Data in this exercise:

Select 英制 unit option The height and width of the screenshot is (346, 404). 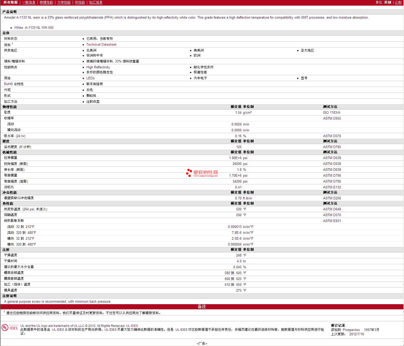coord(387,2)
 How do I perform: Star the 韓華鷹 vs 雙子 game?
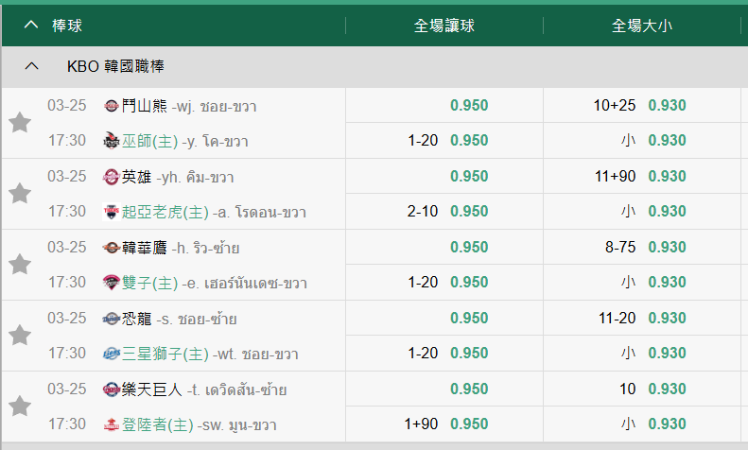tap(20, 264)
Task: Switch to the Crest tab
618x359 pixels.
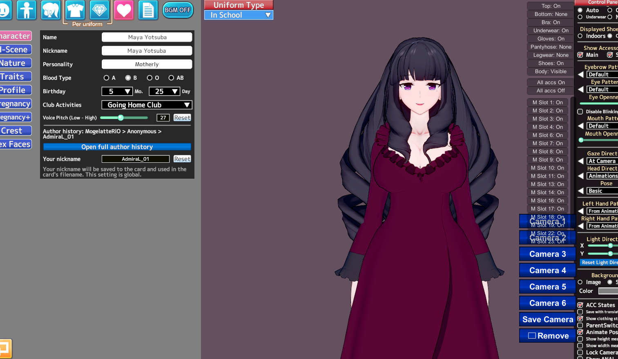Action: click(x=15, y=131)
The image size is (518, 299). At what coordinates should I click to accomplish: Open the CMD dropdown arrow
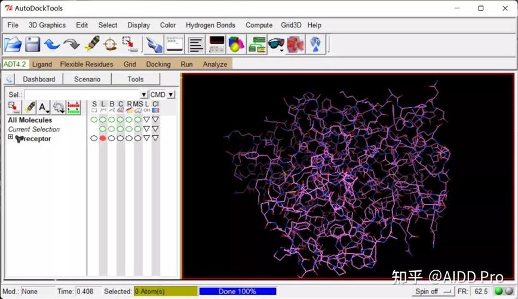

* * *

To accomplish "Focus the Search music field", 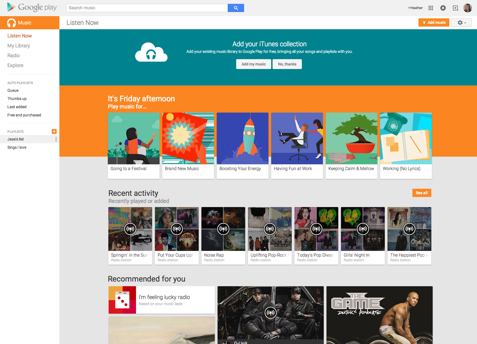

Your goal: In the listing above, find the line with "How do I perform: Star the 韓華鷹 vs 雙子 game?" and the line with "The image size". Set down exactly those lines and everything between them, skipping pictures.

Response to the exercise:
 How do I perform: Star the 韓華鷹 vs 雙子 game?
tap(20, 264)
Task: Switch to the Crest tab
618x359 pixels.
Action: click(x=15, y=131)
The image size is (518, 299). At what coordinates should I click to accomplish: Open the CMD dropdown arrow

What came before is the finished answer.